Pointing entries for screenshots and pages:
╭──
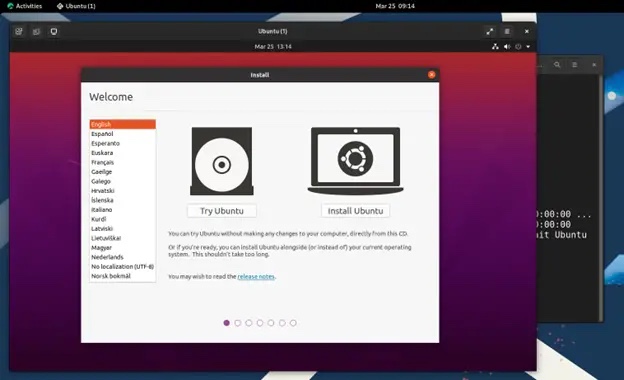
Task: Open the Ubuntu (1) app menu in top bar
Action: click(76, 6)
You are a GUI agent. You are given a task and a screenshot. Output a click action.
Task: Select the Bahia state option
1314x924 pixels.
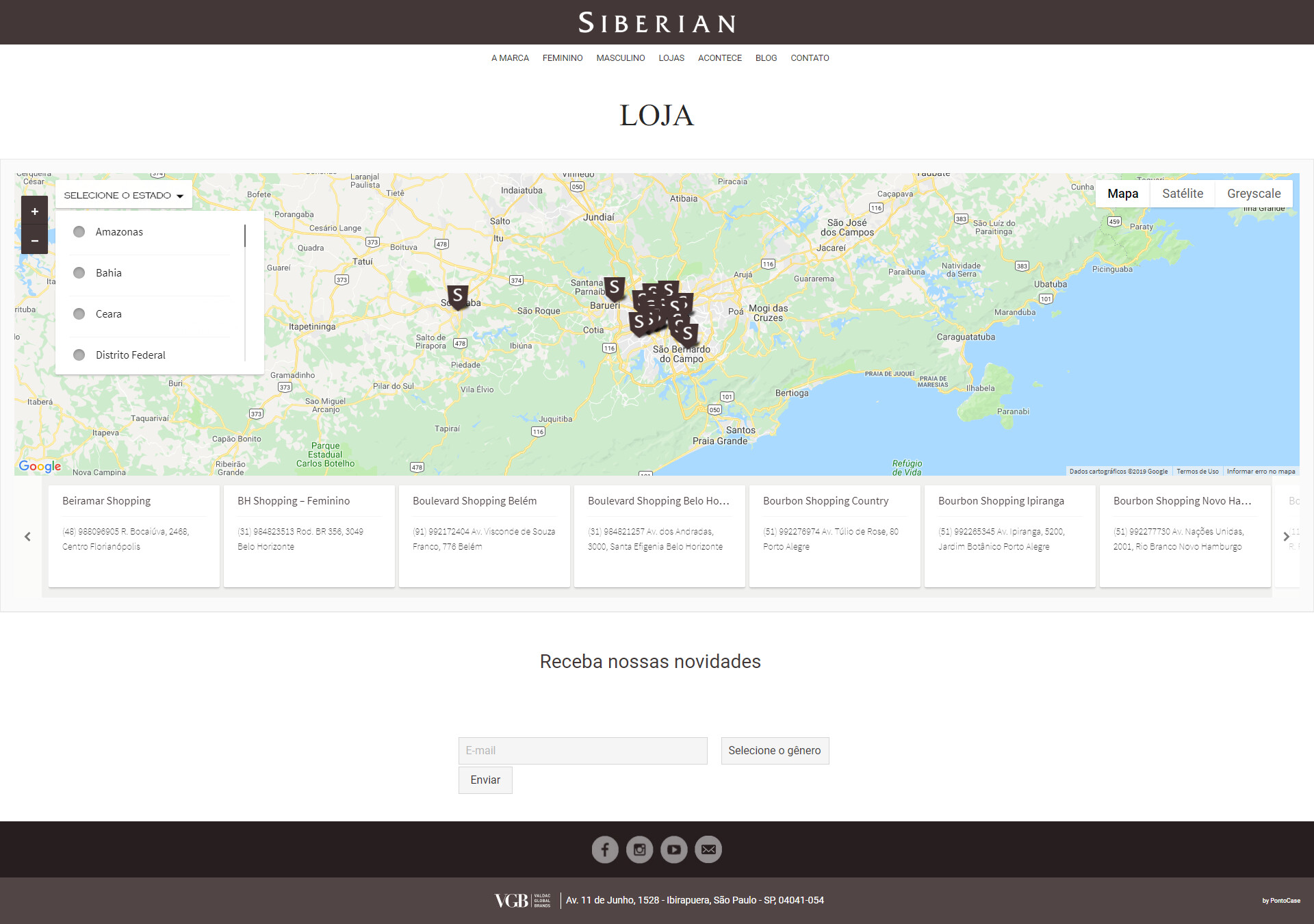(x=79, y=273)
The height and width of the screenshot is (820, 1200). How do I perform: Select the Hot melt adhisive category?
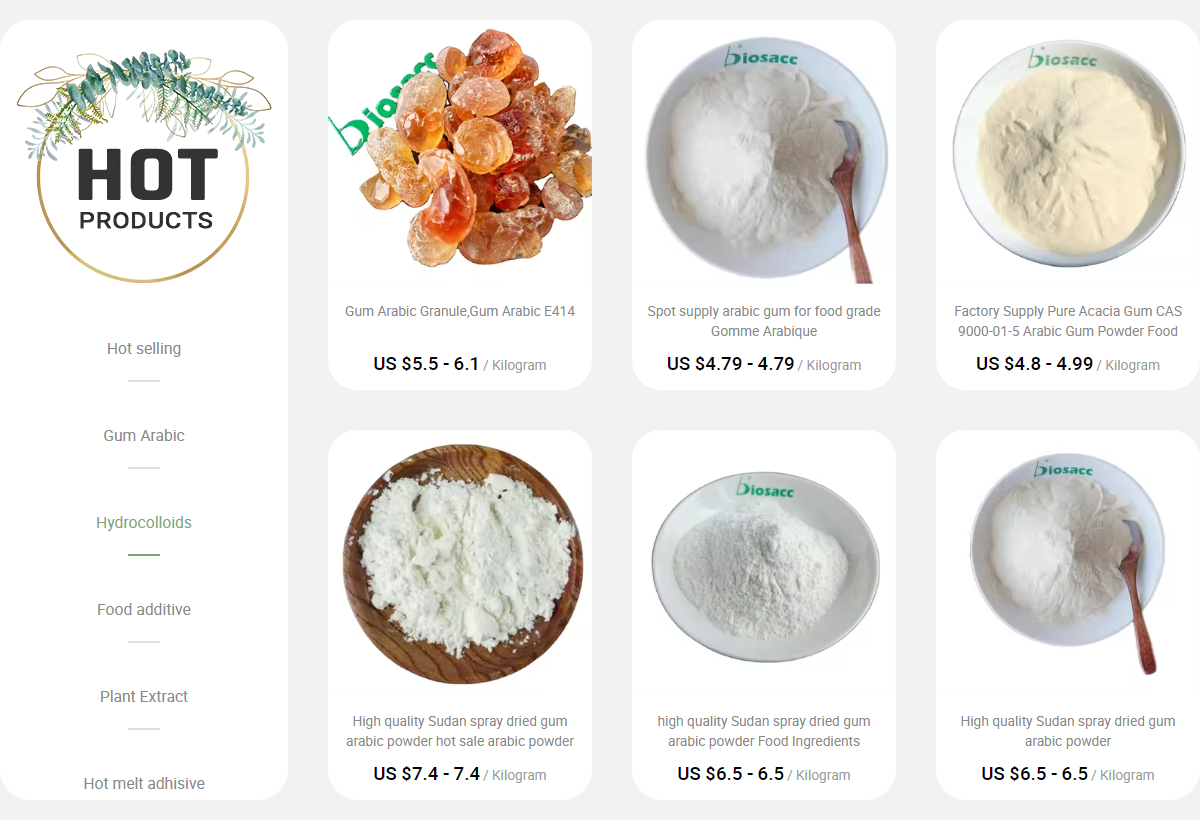coord(144,784)
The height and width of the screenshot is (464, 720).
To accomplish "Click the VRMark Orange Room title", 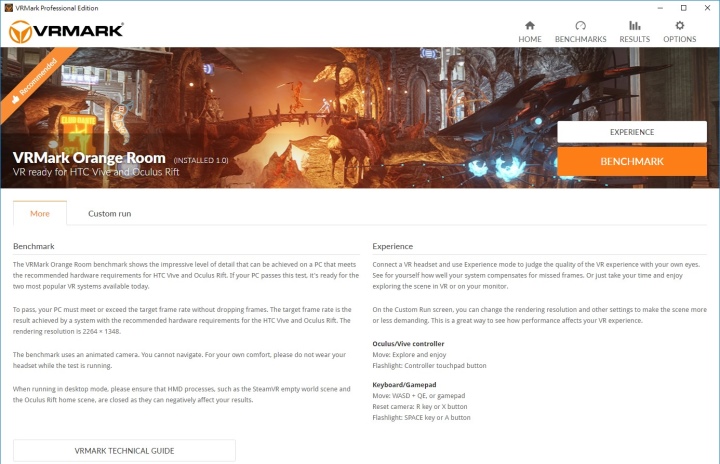I will [x=89, y=158].
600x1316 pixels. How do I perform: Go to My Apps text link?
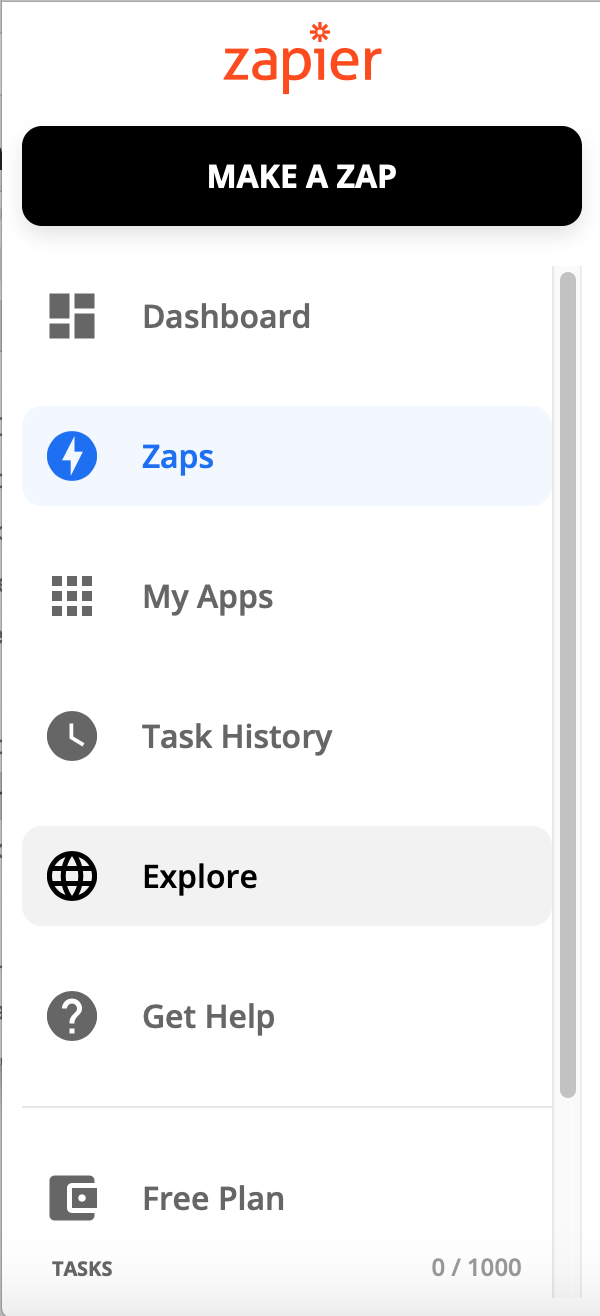[208, 598]
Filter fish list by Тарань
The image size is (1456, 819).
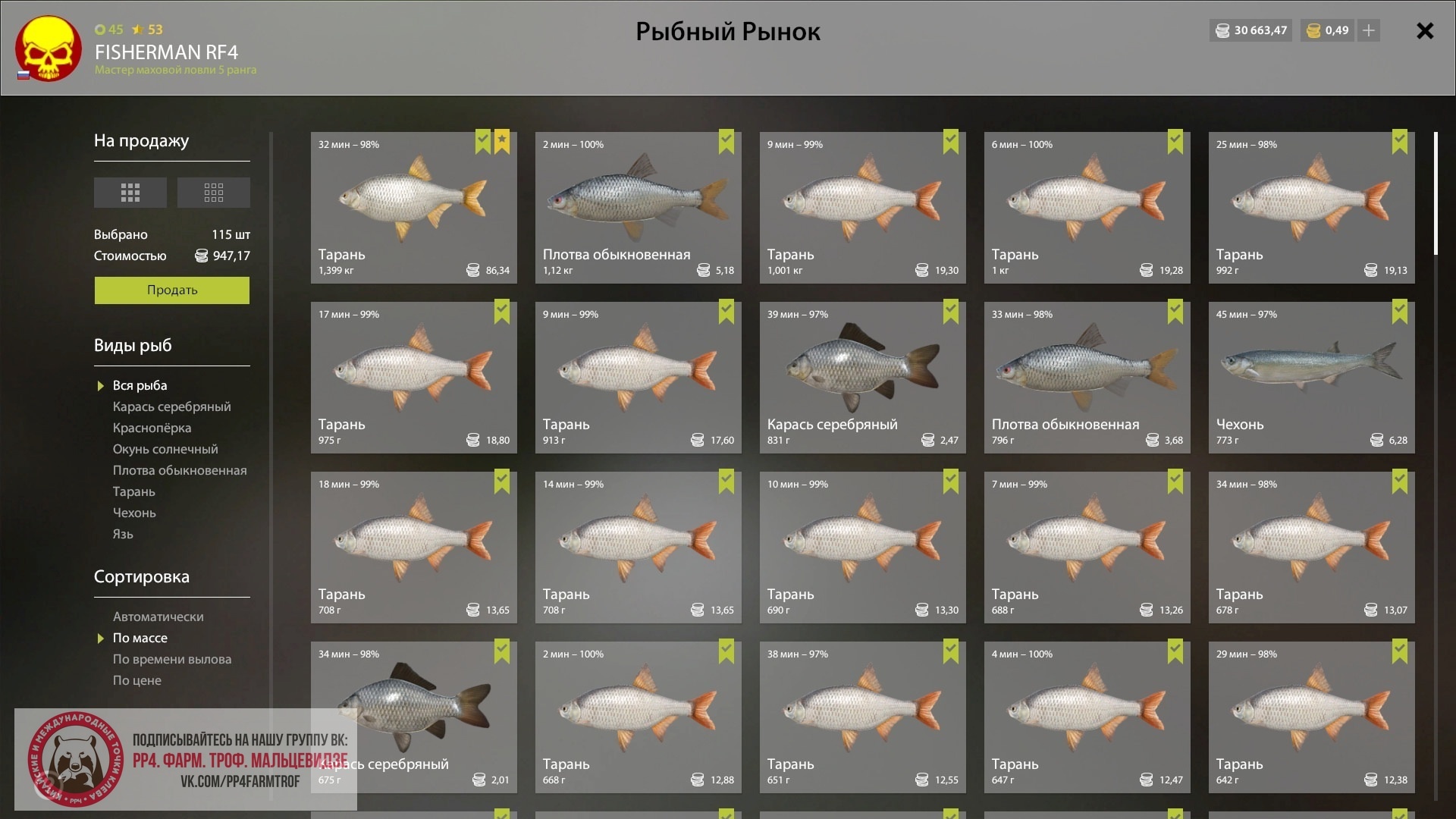coord(134,491)
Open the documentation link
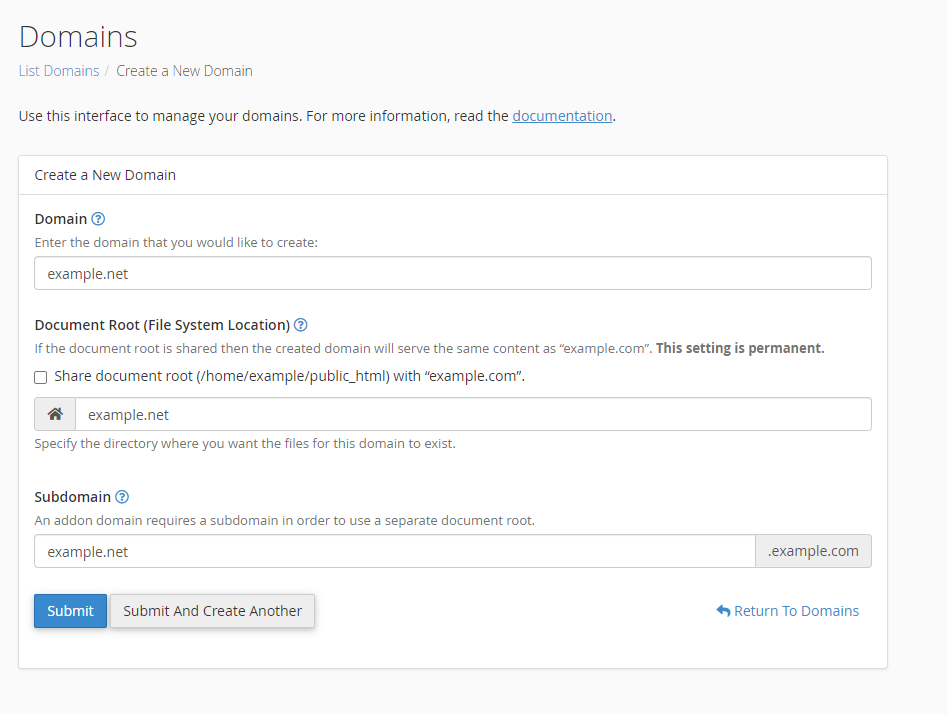 point(562,116)
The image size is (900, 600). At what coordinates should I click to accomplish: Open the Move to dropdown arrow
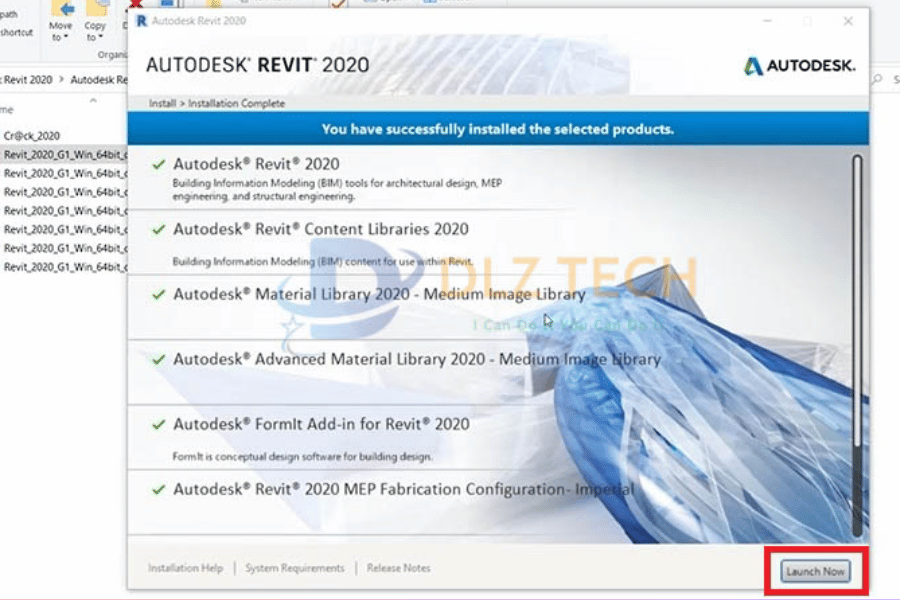tap(62, 38)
╰──
[Stated goal] Please print the entries from the line containing "The image size is (900, 600)." through the end of the entries, both ends included, copying each line unchanged. Leave the pictures out.

[Solution]
The image size is (900, 600). At what coordinates should I click to accomplish: Open the Move to dropdown arrow
tap(62, 38)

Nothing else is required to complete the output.